Javier, que hasta entonces había estado jugueteando con el ordenador y el teléfono, se llevó las manos a la cabeza cuando el suelo del centro social tembló a consecuencia de la explosión que se produjo varias manzanas más abajo.
Durante las cerca de dos horas que llevaba en aquel local, el aburrimiento había empezado a hacer mella en él. Ni los avisos de nuevos mensajes que aparecían en la pantalla del PC ni el estridente timbre del teléfono de la mesa del ordenanza, lograron, tras tanto tiempo, llamarle la atención. Al principio, cuando el funcionario del Ayuntamiento le cedió aquella mesa presa de nerviosismo para emprender una precipitada carrera, aquellos artilugios le parecieron unos juguetes puestos a su servicio por obra y gracia del destino. Pero ciento veinte minutos oyendo la señal de aviso de mensajes nuevos o las llamadas perdidas que los compañeros del funcionario huido le hacían desde otros centros sociales y museos fueron el detonante para que su ya de por sí naturaleza nerviosa se desquiciase aún más. Una irritabilidad que llegó al paroxismo cuando los cristales del local saltaron en mil pedazos a causa de la explosión.
Luego llegó él. Era moreno, delgado y chapurreaba un castellano parecido al que los humoristas de la televisión imitaban para hacerse pasar por lo que ellos llamaban “paisas”. Javier no se inmutó siquiera, pues, tal vez, los efectos de la explosión lo habían dejado algo aturdido.
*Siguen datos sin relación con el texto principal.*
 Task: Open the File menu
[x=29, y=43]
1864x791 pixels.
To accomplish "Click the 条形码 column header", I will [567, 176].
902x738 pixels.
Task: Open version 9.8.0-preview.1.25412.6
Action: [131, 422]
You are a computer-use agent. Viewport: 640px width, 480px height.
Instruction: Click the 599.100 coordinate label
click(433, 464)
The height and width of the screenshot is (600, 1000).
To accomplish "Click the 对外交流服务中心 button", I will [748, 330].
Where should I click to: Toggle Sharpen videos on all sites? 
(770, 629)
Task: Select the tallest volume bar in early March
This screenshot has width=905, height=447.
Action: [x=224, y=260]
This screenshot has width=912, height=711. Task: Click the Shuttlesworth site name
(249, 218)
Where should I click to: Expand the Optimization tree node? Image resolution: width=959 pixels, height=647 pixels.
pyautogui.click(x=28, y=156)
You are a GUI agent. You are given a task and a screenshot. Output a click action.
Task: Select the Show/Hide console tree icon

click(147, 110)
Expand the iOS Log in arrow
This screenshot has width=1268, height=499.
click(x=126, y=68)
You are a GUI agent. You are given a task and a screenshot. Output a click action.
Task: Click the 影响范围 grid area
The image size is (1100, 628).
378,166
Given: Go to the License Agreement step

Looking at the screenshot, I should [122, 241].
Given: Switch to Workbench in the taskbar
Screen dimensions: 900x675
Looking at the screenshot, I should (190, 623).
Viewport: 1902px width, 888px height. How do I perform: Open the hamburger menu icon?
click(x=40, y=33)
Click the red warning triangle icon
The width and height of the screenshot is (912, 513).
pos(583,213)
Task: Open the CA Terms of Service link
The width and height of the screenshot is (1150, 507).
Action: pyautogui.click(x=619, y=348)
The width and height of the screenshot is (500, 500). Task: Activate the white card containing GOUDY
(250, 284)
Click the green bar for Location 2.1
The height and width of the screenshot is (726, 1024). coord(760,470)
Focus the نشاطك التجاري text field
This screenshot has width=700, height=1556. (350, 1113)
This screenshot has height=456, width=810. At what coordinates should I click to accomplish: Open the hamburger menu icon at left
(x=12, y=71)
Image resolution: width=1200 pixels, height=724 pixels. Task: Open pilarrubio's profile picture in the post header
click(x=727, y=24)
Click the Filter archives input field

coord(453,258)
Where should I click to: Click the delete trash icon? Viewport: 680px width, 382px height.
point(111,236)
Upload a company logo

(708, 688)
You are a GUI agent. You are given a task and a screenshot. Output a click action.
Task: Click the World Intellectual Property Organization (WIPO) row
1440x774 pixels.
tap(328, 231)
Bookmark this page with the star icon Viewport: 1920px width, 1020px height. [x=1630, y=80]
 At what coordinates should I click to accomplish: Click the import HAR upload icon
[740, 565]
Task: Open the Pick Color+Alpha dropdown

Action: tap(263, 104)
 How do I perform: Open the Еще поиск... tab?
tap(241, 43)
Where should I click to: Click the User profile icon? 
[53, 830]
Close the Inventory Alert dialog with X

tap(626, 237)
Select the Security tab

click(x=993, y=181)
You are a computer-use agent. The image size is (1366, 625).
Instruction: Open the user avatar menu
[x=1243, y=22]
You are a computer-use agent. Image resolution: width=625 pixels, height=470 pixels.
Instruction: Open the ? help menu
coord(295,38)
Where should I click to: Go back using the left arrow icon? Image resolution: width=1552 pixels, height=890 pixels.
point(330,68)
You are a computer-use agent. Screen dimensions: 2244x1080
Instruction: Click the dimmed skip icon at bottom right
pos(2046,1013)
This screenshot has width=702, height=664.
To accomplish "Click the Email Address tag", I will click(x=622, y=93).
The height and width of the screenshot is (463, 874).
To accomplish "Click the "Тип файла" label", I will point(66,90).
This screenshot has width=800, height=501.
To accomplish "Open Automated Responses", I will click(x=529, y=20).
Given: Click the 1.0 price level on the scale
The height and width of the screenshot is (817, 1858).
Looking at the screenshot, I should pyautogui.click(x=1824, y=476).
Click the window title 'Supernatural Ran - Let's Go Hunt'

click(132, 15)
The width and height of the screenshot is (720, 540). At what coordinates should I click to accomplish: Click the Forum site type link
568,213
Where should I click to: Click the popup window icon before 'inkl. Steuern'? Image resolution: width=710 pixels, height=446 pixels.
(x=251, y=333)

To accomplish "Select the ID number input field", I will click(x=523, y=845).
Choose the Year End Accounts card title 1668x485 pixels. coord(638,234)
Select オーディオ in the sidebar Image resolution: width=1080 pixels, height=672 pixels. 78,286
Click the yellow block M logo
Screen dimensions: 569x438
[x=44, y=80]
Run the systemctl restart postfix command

Pero fue la segunda vez que el intruso dijo algo así como “te voy a matar” tras un “Allahu akbar”, cuando entornó la mirada y echó mano a unas tijeras que habían bajo la mesa.
A partir de aquel instante, Javier siguió igual o incluso más tranquilo de lo que ya estaba. Pero sus manos llegaron a moverse a tal velocidad que ni siquiera fue capaz de ser consciente de cuanto hacían. Lo único que llegó a recordar fue que agarraron la derecha de aquel insensato que, casualmente, sostenía un AK 47. La siguiente imagen que podía evocar tras aquello fue la mano derecha del intruso que, ya sin dedos, pues estos se encontraban sobre la mesa, se agitaba de forma convulsiva mientras su dueño volvía a gritar “Allahu akbar” pero en un tono más parecido al de un cerdo al que estaban degollando.
Javier, con los oídos destrozados por el estallido de la bomba, no pudo soportar los chillidos del intruso que, en vano, se llevaba aquellos muñones tratando de tocar en balde algún resorte del cinturón que portaba. Y presa de un ataque de desesperación, hundió las tijeras en el cuello del visitante para desplazarlas en un rápido y eficaz movimiento hacia su derecha.
Apenas había terminado de acabar con la vida de aquel sujeto, cuando Javier oyó una rara mezcla de sonidos que, después de unos segundos, pudo identificar como dos sirenas. Una de ellas era la de un coche de la Policía; la otra, la que le era más familiar, era una ambulancia.
—Hola, Javier. ¿Te vas a portar bien? —le dijo un hombre de unos treinta y cinco años corpulento y vestido con bata blanca.
Javier asintió humilde con la cabeza entregando su brazo al enfermero para que le inyectara el tranquilizante cuyos efectos ya conocía. El sanitario le guiñó un ojo como respuesta y volvió la cabeza hacia los policías que habían entrado junto a él para examinar el cuerpo del islamista que yacía degollado a sus pies.
—No hay nada como un poco de cariño y un buen Trankimazín para ciertos casos, ¿no os parece? – le dijo el enfermero a los agentes con una socarrona sonrisa.